Another little known fact about me is that I often can’t try new foods because I have a fear that I’ll react to them…I find it hard to try new things.
This behaviour might seem crazy, but let me explain.
After a while we become frightened of the panic happening so much that a viscous cycle erupts: fear of fear, and it is often worse than the panic itself.
I have done counseling, therapy, massage therapy, hypnosis, self help books, several different medicines and relaxation therapy, and nothing has helped long term so far.
It was as if, on the day my anxiety started, a window opened in my mind that could not be closed. Sometimes I can shut the curtains over it, but it’s still open, and fear can still sneak in. And as if all of that isn’t bad enough, on top of that, there is a stigma in our society about mental illness, about people being weak and pathetic.
Mental illness doesn’t discriminate. It couldn’t care less what your religion is or if you are white, black, purple, green, gay, straight, bi-sexual, rich, poor, successful or not. Who knows why we develop these disorders—it could be any number of things outside our control.
Over the years I’ve been told to “harden up” and to “get over it,” but it’s not that simple. It’s like standing in the rain getting wet and everyone else has an umbrella—they yell at you to open yours up and look at you like you’re stupid, but the problem is that you don’t have one, and you don’t know where to get one, no one can give you one. You need to learn to cope with getting rained on and try to not drown.
Things may have turned out better for me if more people understood mental illness, and truly understood that it’s not something people can just “get over.”
Over the years I’ve let people down. I’ve made up excuses because the truth feels embarrassing. I haven’t been into a dance club since 2007 and I love dancing, but I know myself well enough to know I wouldn’t last long.
I can go a year feeling okay, and then have one bad day, or week. I can attend weddings, perform in front of thousands of people singing or acting and be the life of the party. Sometimes I can’t bear he thought of standing in line at the supermarket, but I can fly to Auckland. And sometimes (like last summer) I can surprise myself and kayak far out to sea, loving every minute of it.
Despite all of this, I am a happy and upbeat person—like many others I suffer in silence.
On the outside I look just like you.
I’m witty, clever, have a sense of humor and am a compassionate and generous person. I’m a good friend, a good listener and I give really good advice. I’ve got talents, and things to learn from the world. I’m vegan (as if I need more stigma) and care deeply for animals and all life around me, whether it be a tiny beetle stuck in a puddle, or a spider I would rather release outside than squash.
Luckily for me I do have a few really good support people and I can lean on them if I need to.
The message motivating my post here is to beg this of you:
Please don’t stop inviting your fiends to things just because they often say no. They might be turning you down because they are secretly serving a jail term in their mind. Remember that just like it is for me, not every day is a bad day. If you know someone who is suffering, please don’t push them to do things they don’t feel comfortable doing.
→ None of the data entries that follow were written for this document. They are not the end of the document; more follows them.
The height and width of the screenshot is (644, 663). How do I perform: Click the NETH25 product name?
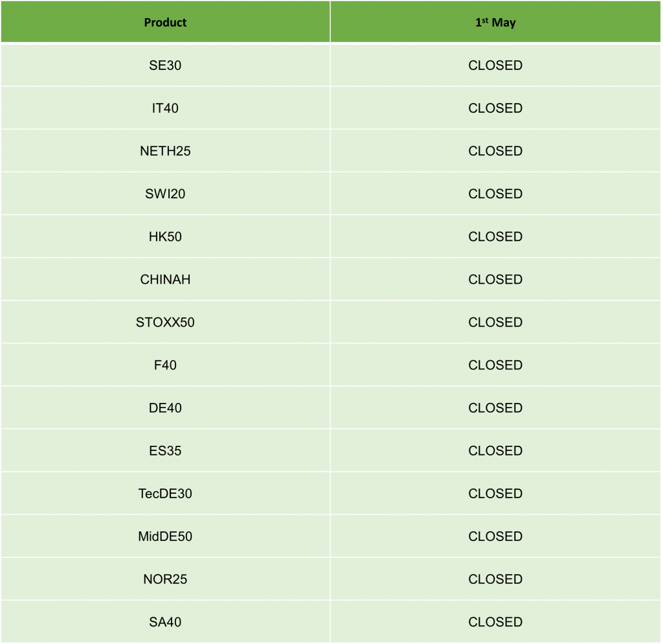pyautogui.click(x=165, y=151)
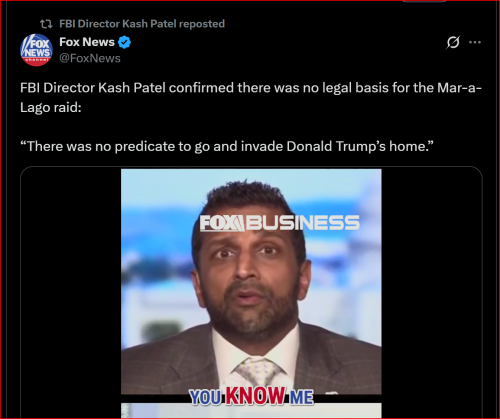Viewport: 500px width, 419px height.
Task: Open the three-dot more options menu
Action: click(x=475, y=42)
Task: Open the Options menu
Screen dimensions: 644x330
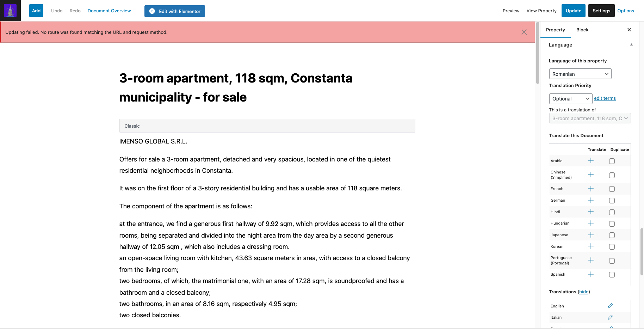Action: (x=626, y=11)
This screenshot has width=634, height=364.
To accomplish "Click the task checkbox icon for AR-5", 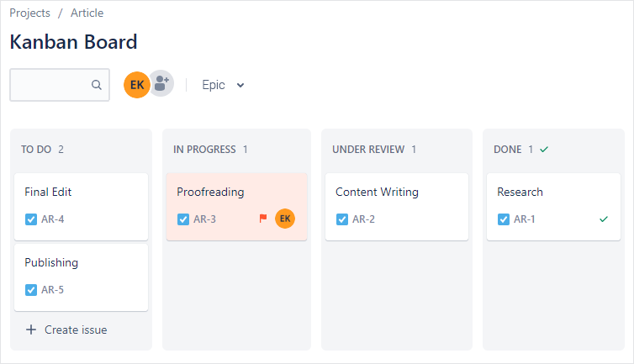I will point(31,290).
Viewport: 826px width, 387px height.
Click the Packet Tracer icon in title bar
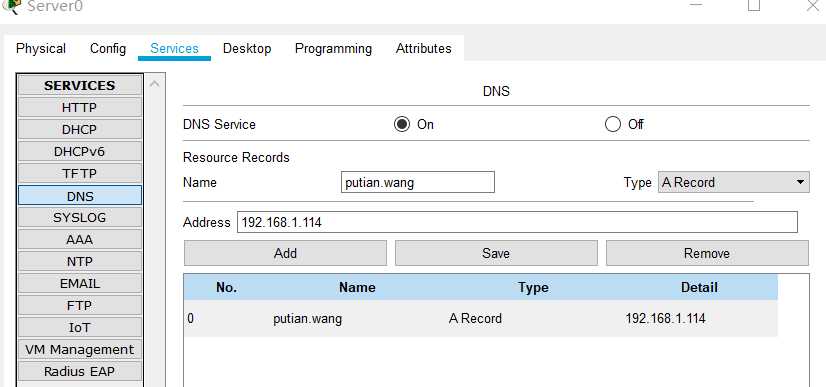(x=11, y=6)
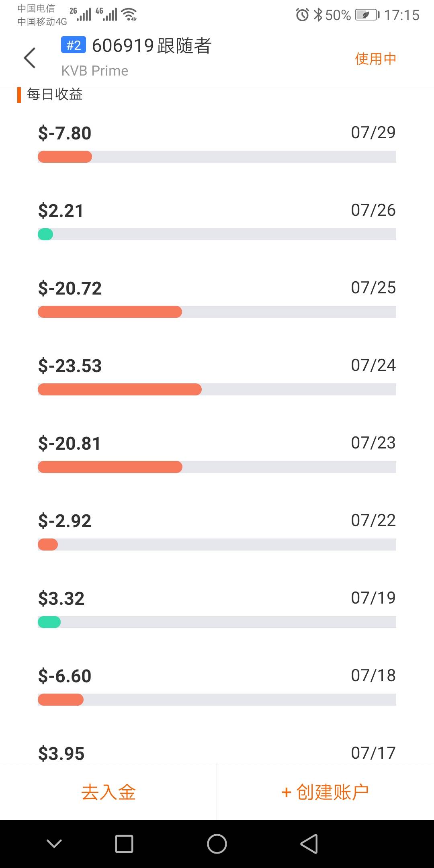Tap the 使用中 status label

click(x=375, y=59)
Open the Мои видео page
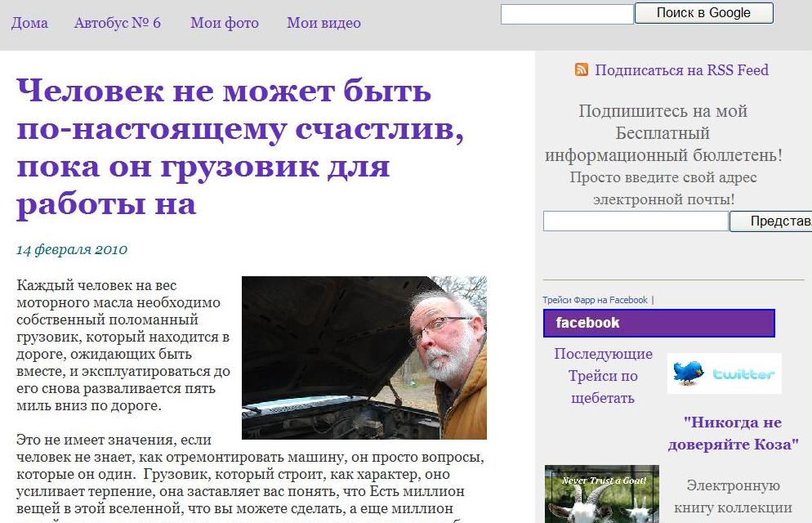Screen dimensions: 812x523 pos(323,24)
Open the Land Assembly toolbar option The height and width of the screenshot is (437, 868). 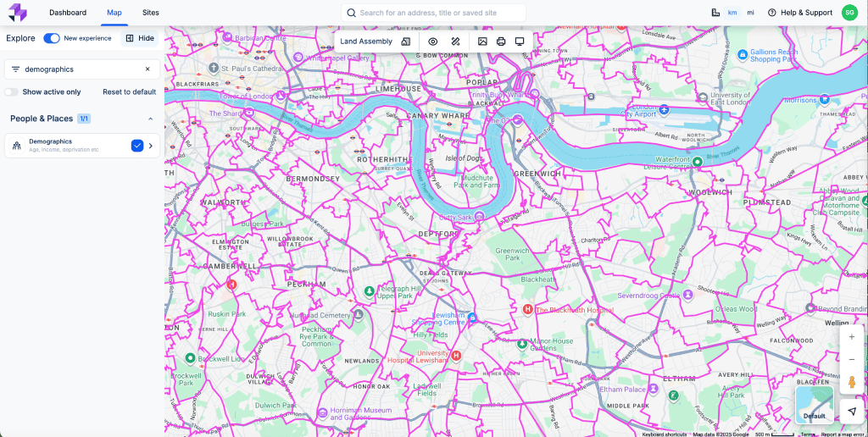[x=375, y=41]
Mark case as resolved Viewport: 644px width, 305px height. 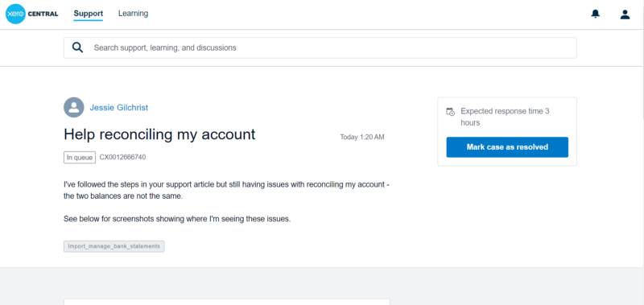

The best thing you can do for them is tell them you are there for them. Please break the stigma associated with mental illness—realise that most mental illnesses, although manageable, are often uncontrollable
Don’t pity me or others like me. We don’t want sympathy, but a little understanding goes a long way. Please share this message and help break the cycle, because just knowing that you understand what we go through at times is huge and removes a large weight from our feet.
Anxiety may be the drunk Uncle, but society should be the brothers and sisters that band together to help one another through the tough times. And even though I may miss many yoga classes, this challenge, this learning experience and deep struggle with myself, has made me the determined person I am today, and I’m grateful to be that person.